This article on "impact factors" compels me to pull this cheap stunt. If the most prestigious journals in the hard sciences—those pure-minded publications whose interests do not include the coddling of insecure scholars and the inflation of their own importance as is the case in the soft sciences and humanities—are encouraged to practice the fine art of self-citation in order to drive up their "impact factor," what prevents a humble blogger like me from doing the same? In other words, this isn't considered unethical in the scientific community:
But the policy has done just that, and quite successfully, according to the The Chronicle's analysis of self-citations to one-year-old articles — which are important in the impact calculation. In 1997 the Journal of Applied Ecology cited its own one-year-old articles 30 times. By 2004 that number had grown to 91 citations, a 200-percent increase.

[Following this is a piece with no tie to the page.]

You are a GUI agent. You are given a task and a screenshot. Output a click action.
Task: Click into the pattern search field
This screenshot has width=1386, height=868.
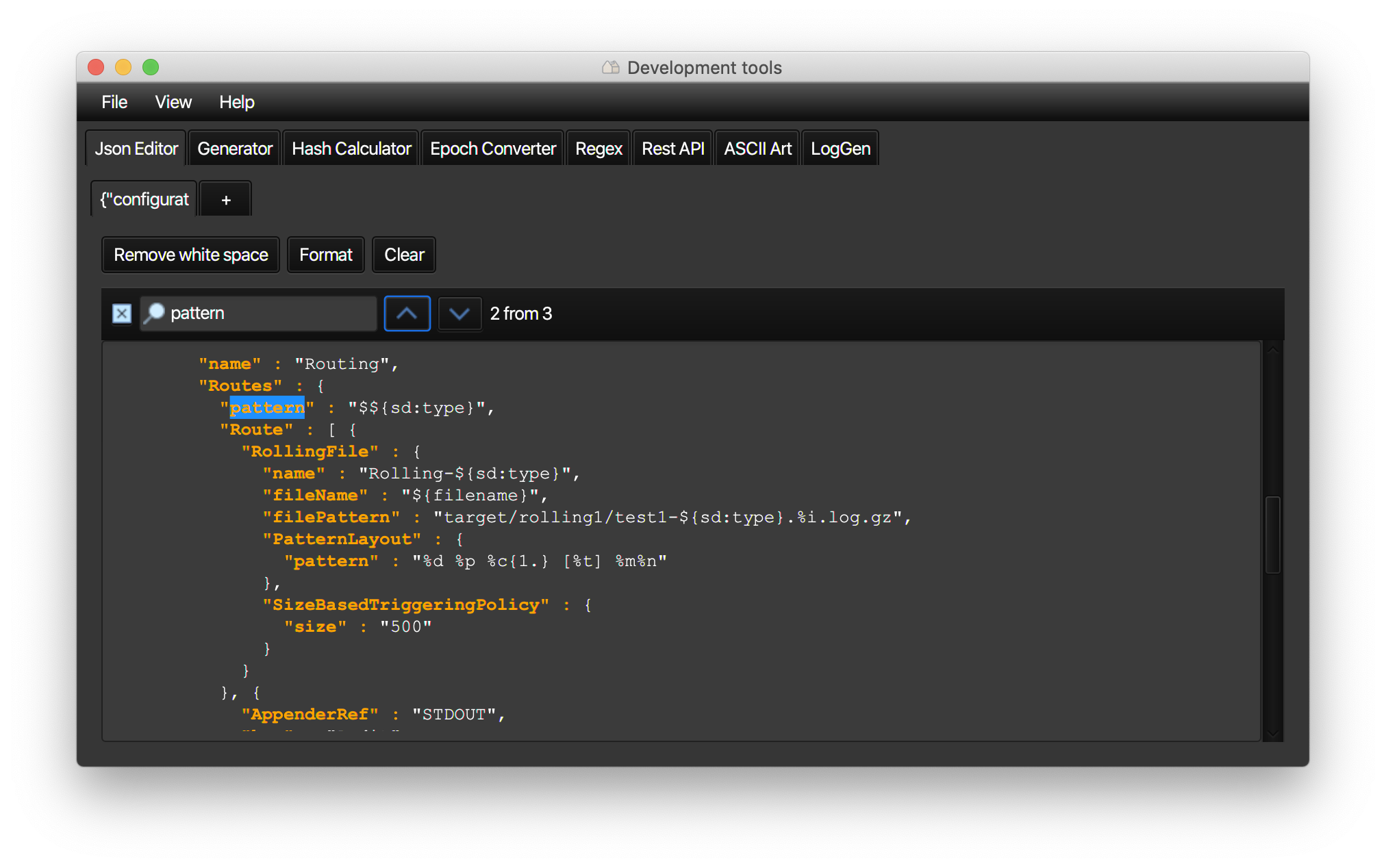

Therefore, it shouldn't be unethical for a blogger to puff his (now ostentatiously) humble chest. Surely nothing I say ranks in importance anywhere near anything published in The New England Journal of Medicine, the Annual Review of Immunology or the Cancer Journal for Clinicians. And yet all of those publications feel the need to inflate their patent importance by citing recently published articles again and again and again and again. With importance being predicated on the appearance of importance, why worry about the ethical dilemma of choking off the availability of vital—literally "vital," as in the Latin vita, meaning "life"—research in a library which subscribes to journals based on their "impact factor." An important journal of cardiology, one keyed to specialists, may not be available in a research library because its impact factor ranks far below that of the specialist journals. [Update: Stephen Karlson pushes this logic a little further here.]
From whence does my righteous indignation against the high impact factor generalist journal spring? I'm not sure. But my life would be easier if UCI subscribed to the Jack London Journal.